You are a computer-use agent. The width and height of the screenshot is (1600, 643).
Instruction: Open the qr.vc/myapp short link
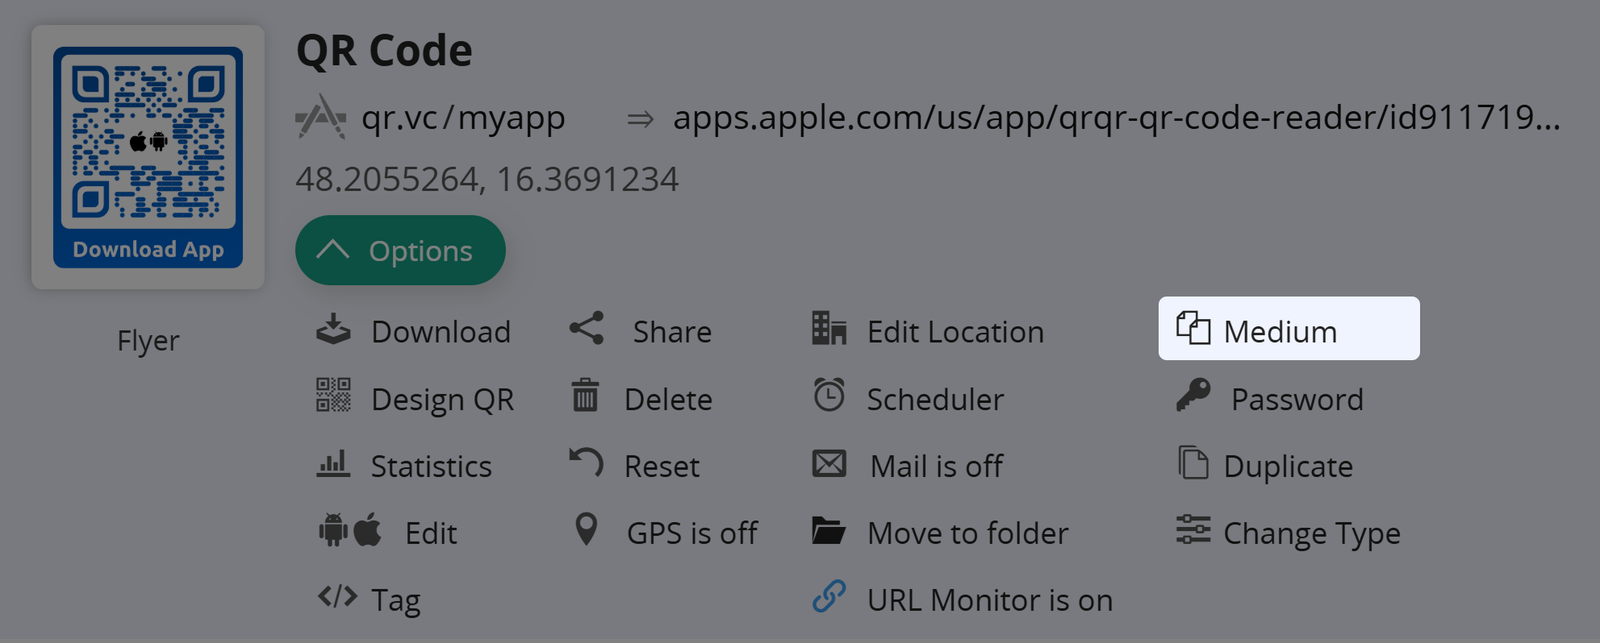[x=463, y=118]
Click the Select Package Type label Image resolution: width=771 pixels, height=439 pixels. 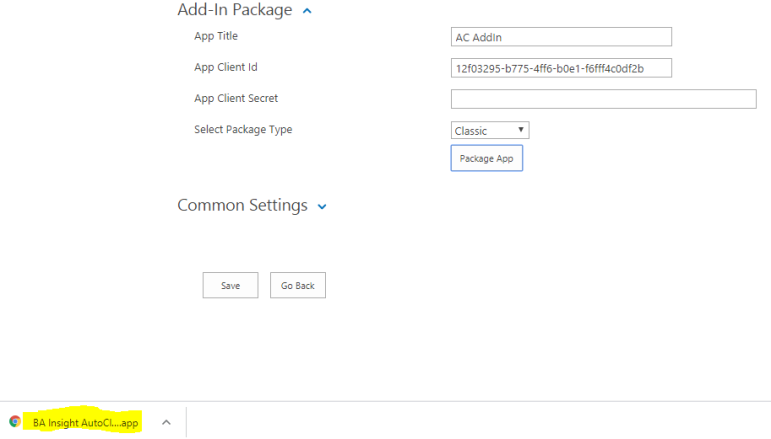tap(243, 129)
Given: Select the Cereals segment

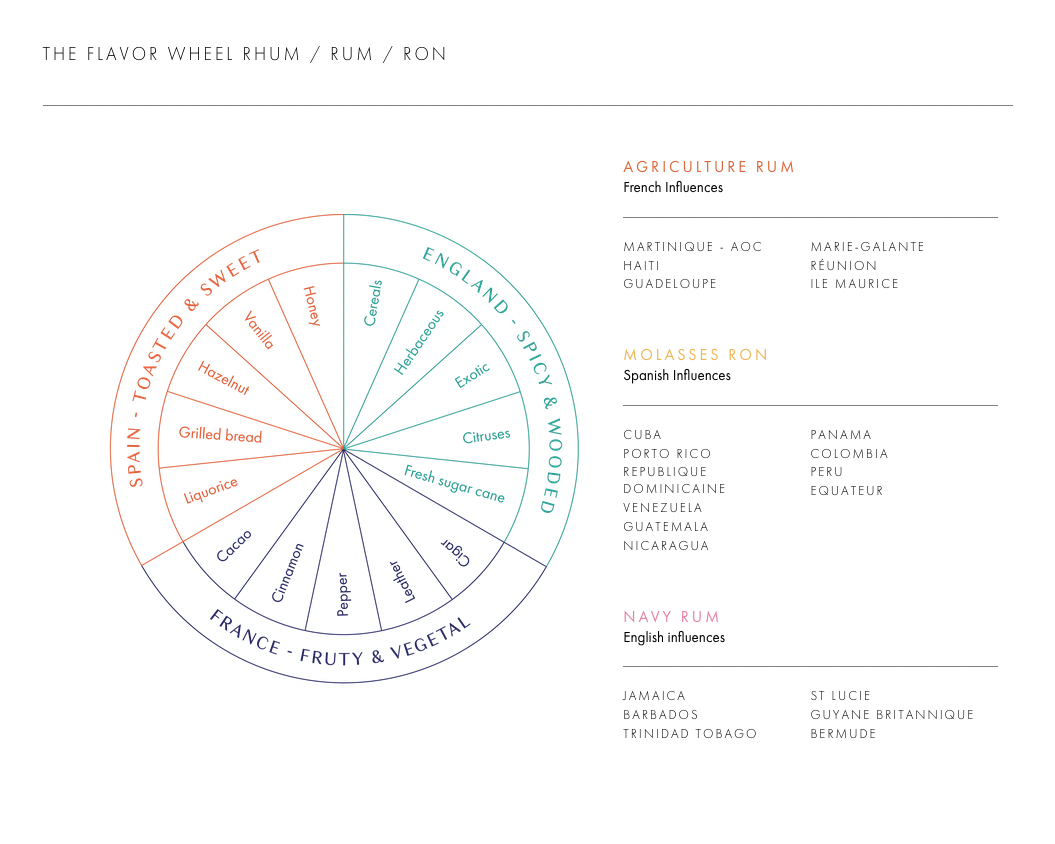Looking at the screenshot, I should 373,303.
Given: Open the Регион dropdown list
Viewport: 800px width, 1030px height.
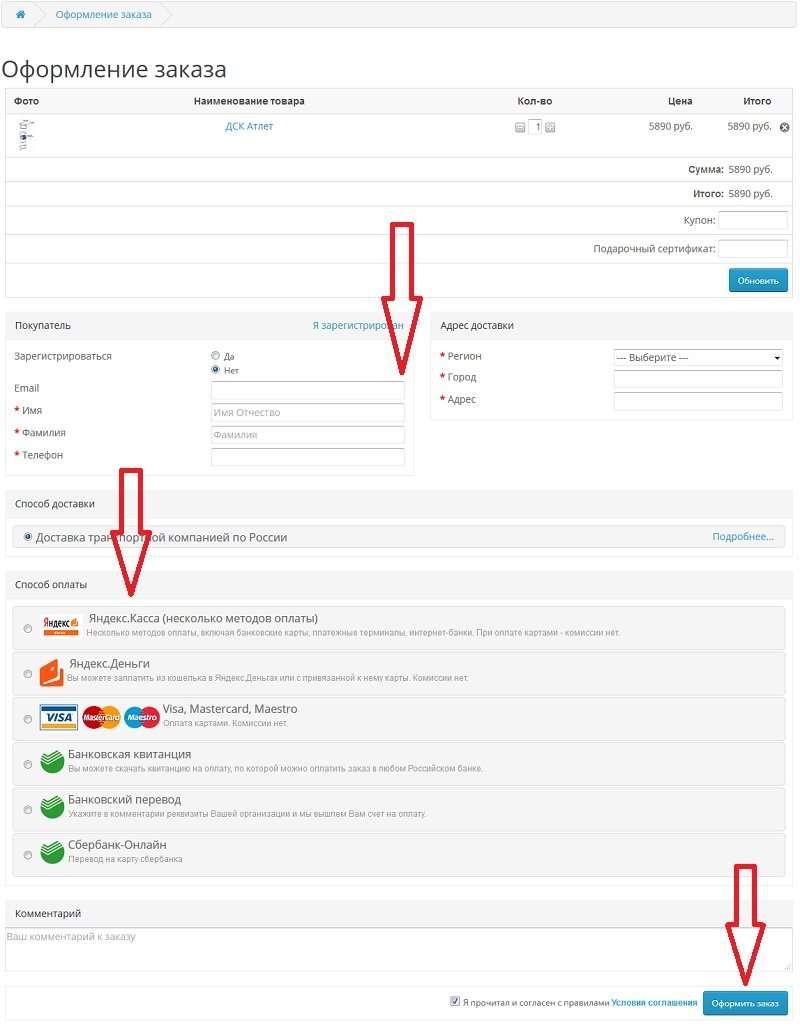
━━━━━━━━━━━━━━━━
▶ [Aim of the task]: Return nothing except the lines from the line with "Given: Open the Регион dropdown list" through the last line of the records above, copied exactly and without pictures.

▶ [Exercise response]:
Given: Open the Регион dropdown list
Viewport: 800px width, 1030px height.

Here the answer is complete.